_DIRECTIONS_
**A.** In the crash-hypotheses summary, reproduce the stretch from "5. Women have" through "crashes with victims.", swapping "victims" for "injuries" throughout.
**B.** In the crash-hypotheses summary, what p-value does the count model give for vehicles older than 15 years?

_DOCUMENT SEGMENT_
● ● ● ●

We tested seven hypotheses related to the risk and severity of car crashes using a two-part model: a count model for the number of victims and a zero model for the likelihood of zero-victim crashes. Below are the results and interpretations for each hypothesis.

1. Young drivers (under 25) have higher risk of car crash with victims

  • The count model shows no significant difference in the number of victims (p = 0.380), but the zero model indicates that older drivers are significantly less likely to be in zero-victim crashes (β = –0.372, p < 0.001).
  • Hypothesis supported: Younger drivers are more often involved in harmless crashes, while older drivers are more likely to cause injury.

2. Vehicles older than 15 years are at higher risk of car crash with injuries

  • The count model shows no significant difference (p = 0.768), but the zero model shows that crashes involving older vehicles are less likely to be zero-victim (β = –0.249, p = 0.018).
  • Hypothesis supported: Older vehicles are associated with a higher risk of harmful crashes, even if not more frequent overall.

3. Drivers who consumed alcohol have higher risk of car crash with victims - Comparing to the baseline of drinking drivers:

  • “Not drinking” status was not significant in either model.

  • “Other” sobriety states (e.g., drugs, fatigue) were significant in the count model only (β = –0.165, p = 0.002), associated with fewer victims.

  • Hypothesis not supported: Alcohol consumption did not significantly increase crash severity or likelihood in this model. This may be due to underreporting or other contextual factors.

4. Men have higher overall risk of car crash than women

  • Men are associated with fewer victims in the count model (β = –0.079, p < 0.001), and more likely to be in zero-victim crashes (β = +0.382, p < 0.001).
  • Hypothesis rejected: Male drivers appear to be involved in less harmful crashes, contrary to expectations.

5. Women have higher risk of car crash with victims than men

  • Contrary to expectations, women are more likely to be involved in crashes with victims than men.
  • Model shows a positive β coefficient of +0.382 (p < 0.001) for women, indicating higher likelihood of victim-involved crashes.This finding rejects the hypothesis that women have a lower risk of crashes with victims.

6. Non-white drivers have higher risk of car crash

  • The count model showed no significant difference, but the zero model shows that non-white drivers are more likely to be in zero-victim crashes (β = +0.417, p < 0.001).

● ● ● ●

_AVAILABLE DATA_
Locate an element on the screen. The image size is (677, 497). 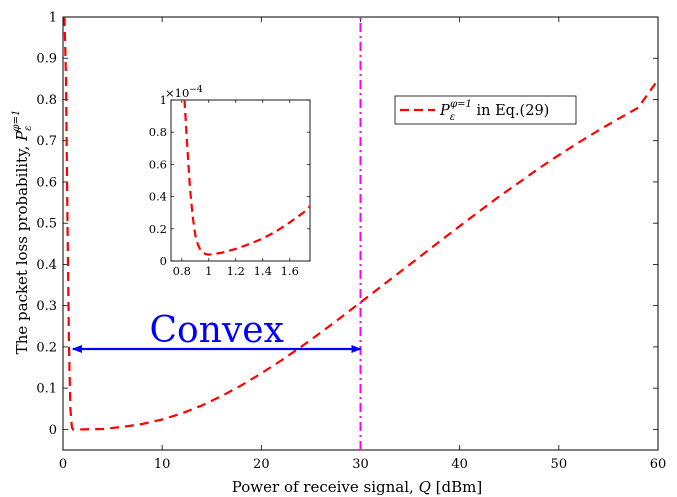
x-tick-label: 60 is located at coordinates (658, 464). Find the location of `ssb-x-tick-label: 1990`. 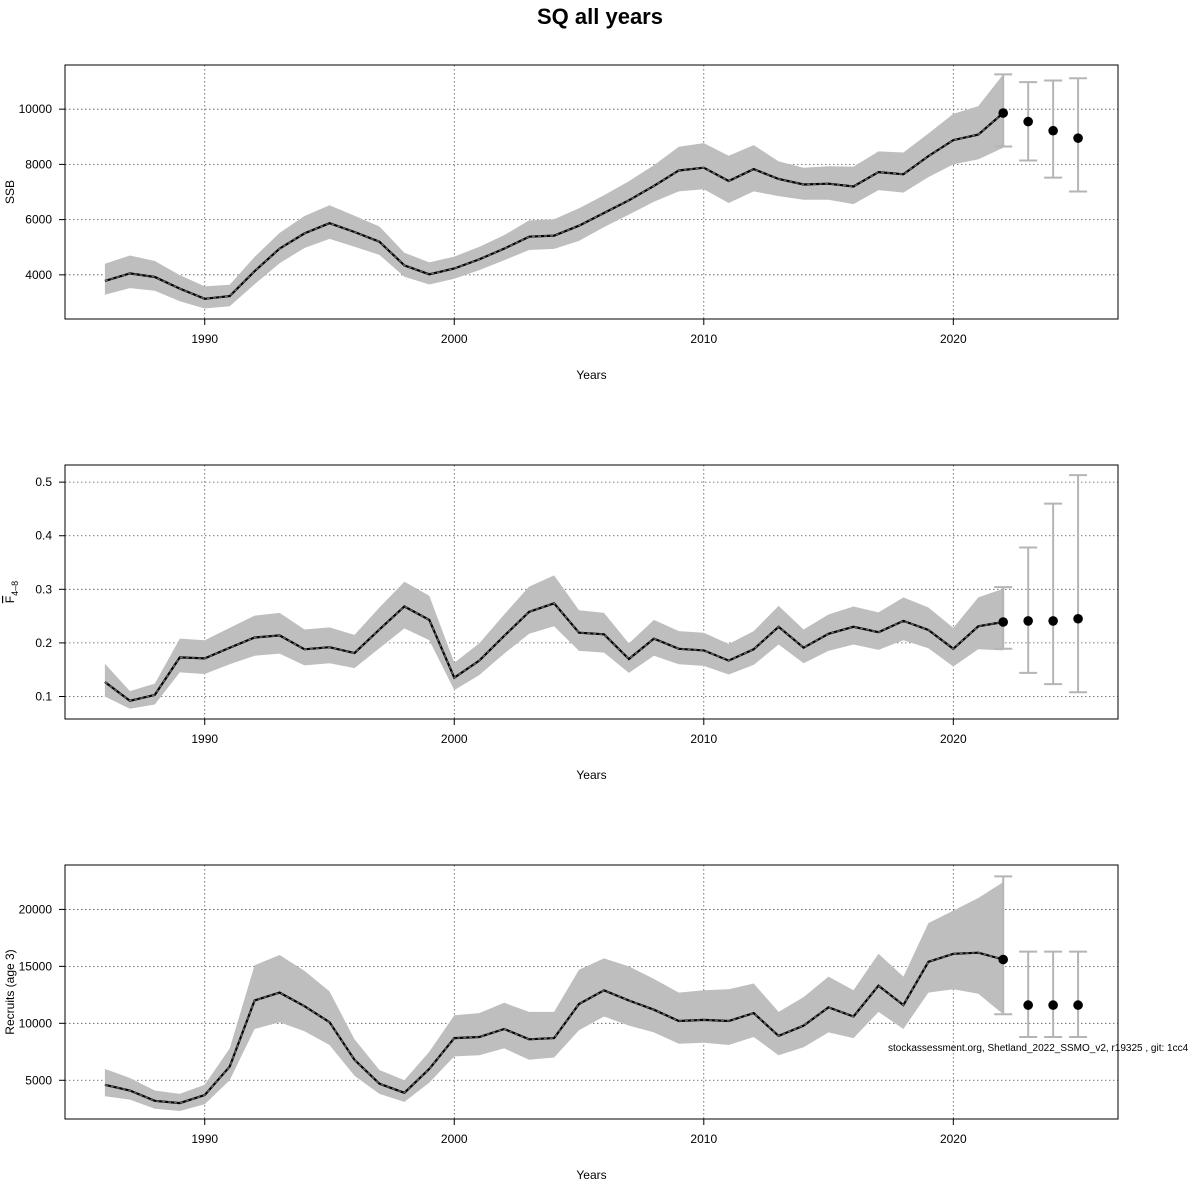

● ● ● ●

_ANSWERS PROVIDED_
**A.**
5. Women have higher risk of car crash with injuries than men

  • Contrary to expectations, women are more likely to be involved in crashes with injuries than men.
  • Model shows a positive β coefficient of +0.382 (p < 0.001) for women, indicating higher likelihood of victim-involved crashes.This finding rejects the hypothesis that women have a lower risk of crashes with injuries.

**B.** p = 0.768